Boskailo now works at a psychiatric hospital, but said he always makes time to talk to fellow refugees, whether they need professional help or somebody to talk to. At Maricopa Integrated Health Systems, where Boskailo practices psychiatry, there also is a refugee women’s health clinic co-founded by a refugee from Burundi, Jeanne Nizigiyimana, who has been helping refugees since she arrived more than 20 years ago.
“Not only can I relate to who they are but also to what they have gone through, because I know what it means to be a survivor of war,” Nizigiyimana said. “I’ll tell you definitely language barrier is the main issue, but also the readiness of the host country to have someone new who has no knowledge of the system, no knowledge of the country.”
Phillips says that when refugees arrive they often need everything from clothing to furniture, in addition to job training and language skills. Refugee Focus assists with job placement, including a partnership with the Homebuilders Association of Central Arizona, and language skills.
The Welcome to America Project is a nonprofit that fills the gaps left by the state and private sector. Operated with donations and volunteers, it delivers furniture, clothing, toiletries, dishes and bicycles to new refugees in the Phoenix area.
“The most important thing that we do, the thing that I think really lasts for the families is that we bring community members out to their home and they’re able to say ‘Hey, we’re really glad that you’re here and that you’re safe, and we welcome you as a part of our community,” said Collin Cunningham, the project’s executive director. “And that really provides encouragement and hope to these families as they overcome so many challenges in the resettlement process.”
A few days later, furniture from its warehouse is packed up to be shipped off to Ilondo Charlotte and her two nephews, who came to Phoenix from the Congo.
“First of all I want to learn English because that’s going to help me get ahead. My big dream is to get into medicine. That’s what I want to do in the future,” Charlotte said.
Phillips said a primary goal is to help refugees overcome cultural and language barriers, especially in communities where people don’t understand the importance of resettlement for a refugee family.
“It’s about getting to know the people that are coming here and understanding that they are the victims of the very same terrorists that we’re afraid of, they’re just as frightened,” she said. “So bringing the people here who are fleeing the same groups, and for them to be a part of the community here, is something very positive that we can do about the issue of terrorism and the fear.”
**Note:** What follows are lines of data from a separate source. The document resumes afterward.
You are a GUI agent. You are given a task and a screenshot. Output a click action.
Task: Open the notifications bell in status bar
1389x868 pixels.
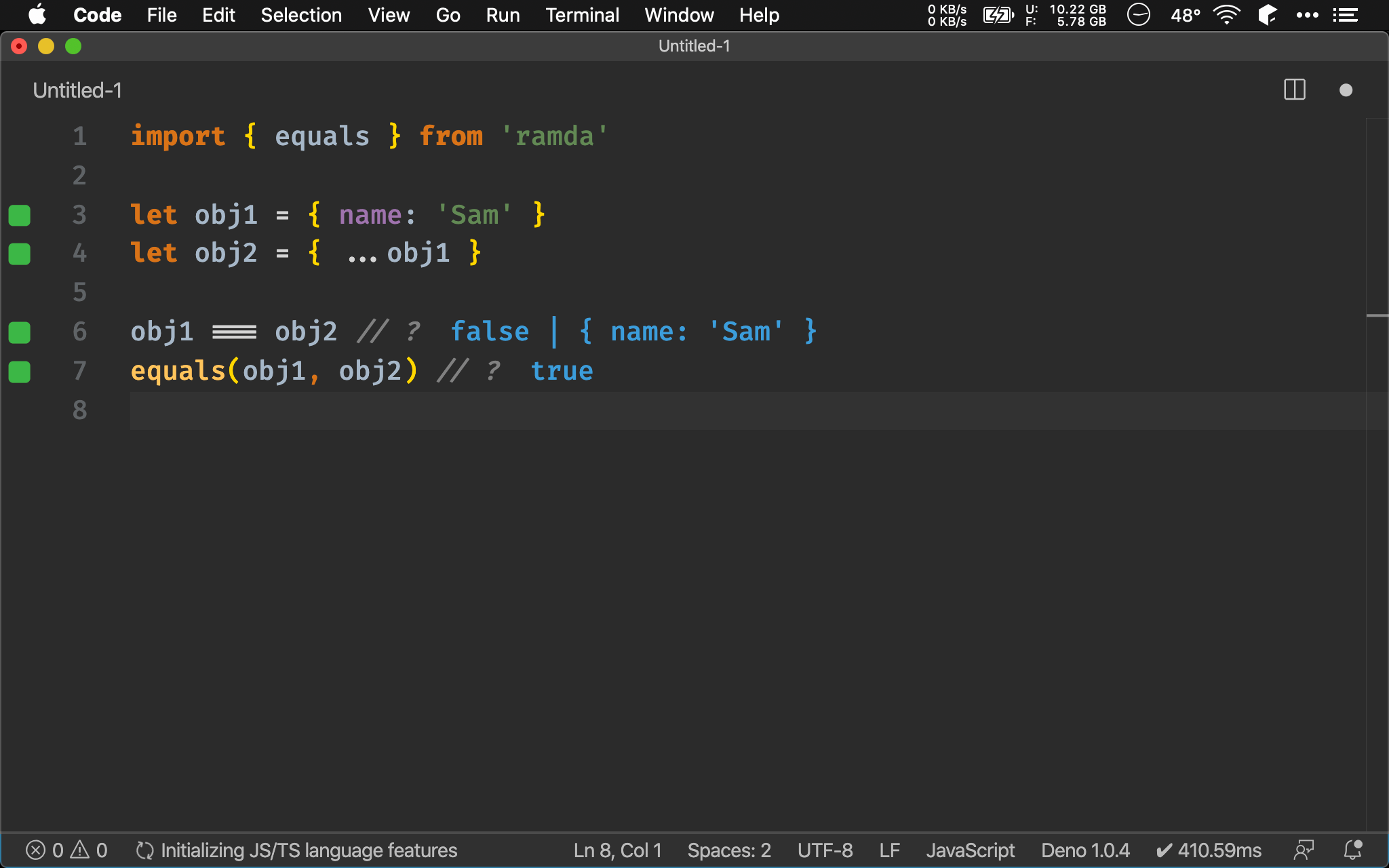tap(1352, 850)
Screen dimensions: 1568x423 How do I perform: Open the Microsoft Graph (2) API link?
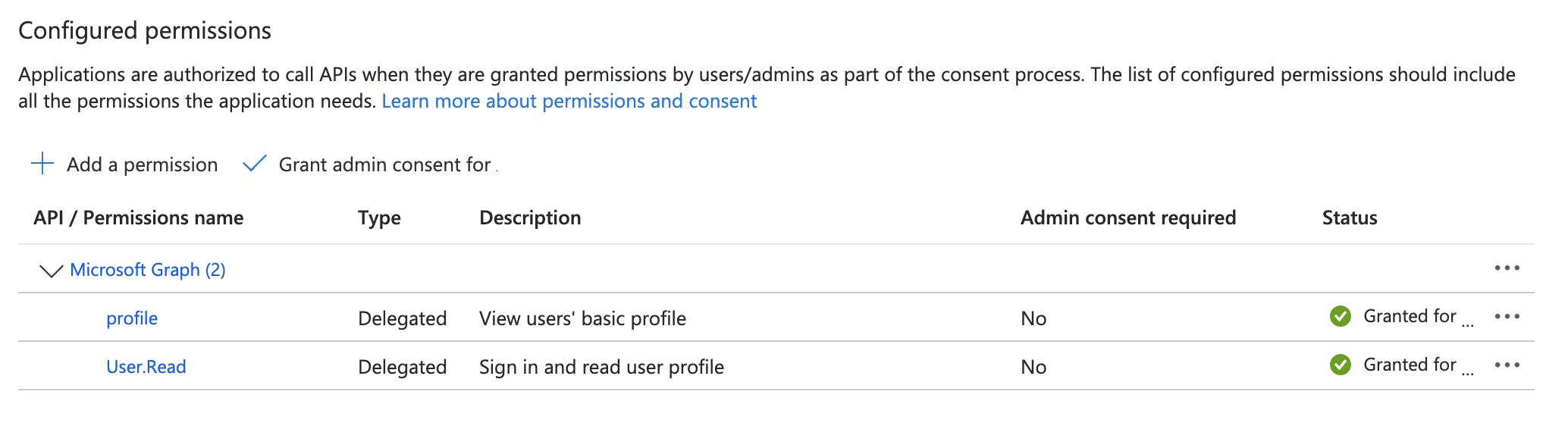click(148, 270)
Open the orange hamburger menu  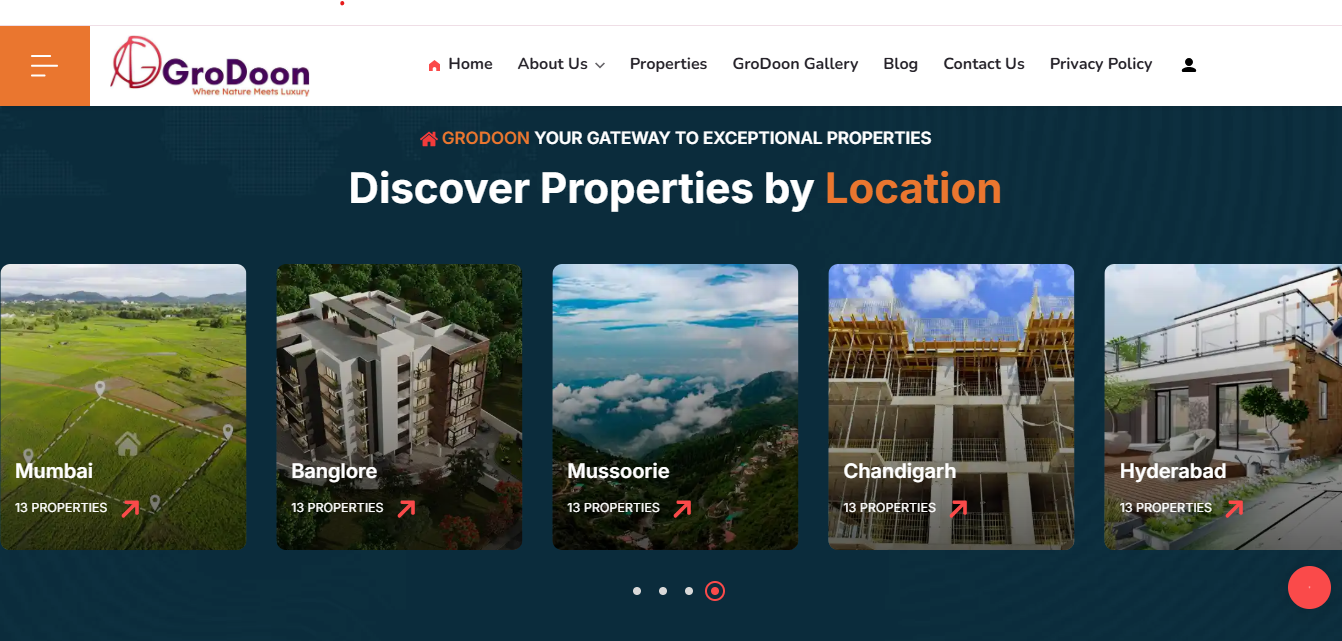[x=45, y=66]
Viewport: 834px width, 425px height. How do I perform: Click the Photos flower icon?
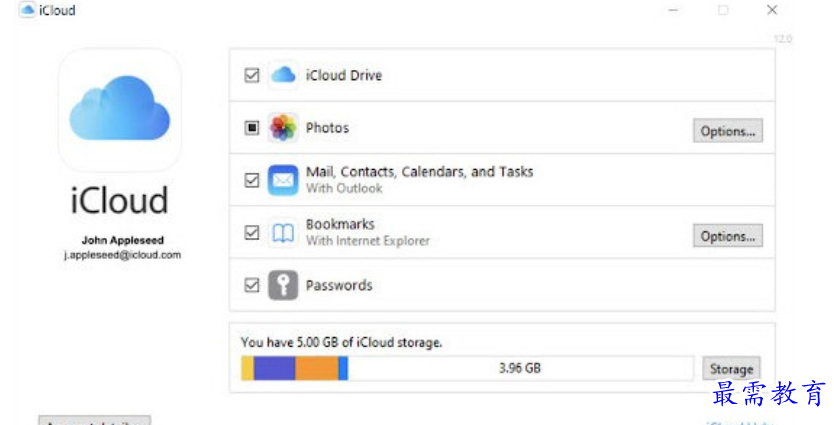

Some refugees, like Boskailo, never wanted to leave their country, but had no choice. After six or seven years in the U.S., he returned to Bosnia to visit. Now, he visits every year, but says he wouldn’t move back permanently.
He has since built a successful medical career and written a book about his experience during the Bosnian War.
“I am not like an alien. I am not somebody who is just from another world. I’m a human being like everybody else,” Boskailo said. “And I’m asking everybody to see every person around you, regardless of the color of their skin, coming from Africa, Asia, Europe, South America, anywhere, see them first as a human being.”
“Believe me, all of us we have our own story and we are coming from the place that we used to love and then somebody kicked us from.”